Bear is particularly good at acting as if he’s making a spontaneous choice or feigning surprise, especially when they stumble upon, say, a dead animal located on their route. How convenient that so many episodes they stumble upon dead animals! The turkey leg snack bars at Disney World are harder to find than dead animals on this show.
Though some of the animals’ locations are highly suspicious, I’m not suggesting the production planted them, like the dead water buffalo and crocodile on Monday’s episode. But I’m also not convinced that Bear or the production are truly just stumbling across these things in every single episode, and always on day one, and always to set up a scene where the celebrity has to eat something gross.
Bear tries hard to sell everything as if it’s new and surprising to him. Still, Bear’s performance can often be comical, like at the end of Monday’s episode when Bear and Joseph Gordon-Levitt and a camera crew were standing on top of a mountain and being filmed by a helicopter, and Bear signaled another helicopter with a mirror to “make sure we’re visible.”
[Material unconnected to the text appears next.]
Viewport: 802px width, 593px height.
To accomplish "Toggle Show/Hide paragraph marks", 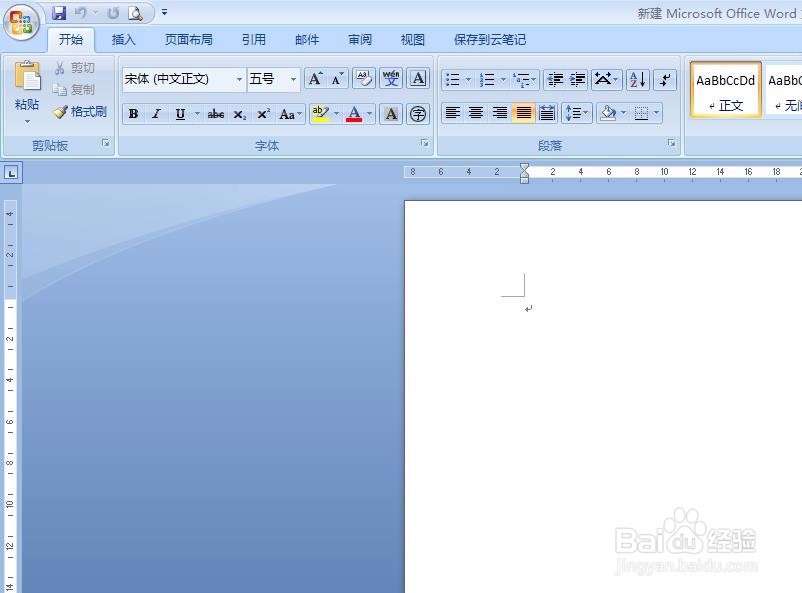I will 665,79.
The show tends to admit that it has pre-planned elements when it can’t really avoid how obvious something looks, such as when Bear and the celebrity show up and there’s safety equipment in place in the middle of the wilderness. (That is not “winging it.”) For example, on Monday’s premiere, they arrive at a mountain and Bear tells a camera, “I pre-placed a ladder to get to the top.”
Climbing the rope ladder still looked terrifying, especially for someone with a fear of heights like Joseph Gordon-Levitt. That’s why the show is watchable and entertaining, because there’s a famous person doing things way outside of their comfort zone.
And the editing, the music, and very real fear combine to make this dramatic, while the cinematographers do a great job of making it seem like Bear and the celebrity are alone, even when they’re filming from perches alongside treacherous routes.
Yet Bear’s claim in that season-one interview that “there isn’t a production” is implausible. The photograph above, and many others, were taken on location by an NBC photographer for the media to use. And the show’s credits for the season four premiere listed these crew members:
- a “supervising journey/safety producer”
- “lead safety manager”
- three “journey guides”
- a “medic supervisor”
- a “director of photography” and a “camera operator”
- a “camera assistant” and “camera tech”
- an “audio supervisor” and “audio mixer”
- a “props assistant” and “props buyer”
- a “transport coordinator”
- eight drivers
- two “location managers”
- a “location assistant”
- a “local production manager”
- six “production assistants”
And those are just the crew members that sounded to me like they’d definitely be on location. There were other producers and crew members who may also have been there.
None of this production makes the show fake, or makes it less watchable. In fact, it makes it better television, because it’s so well-produced.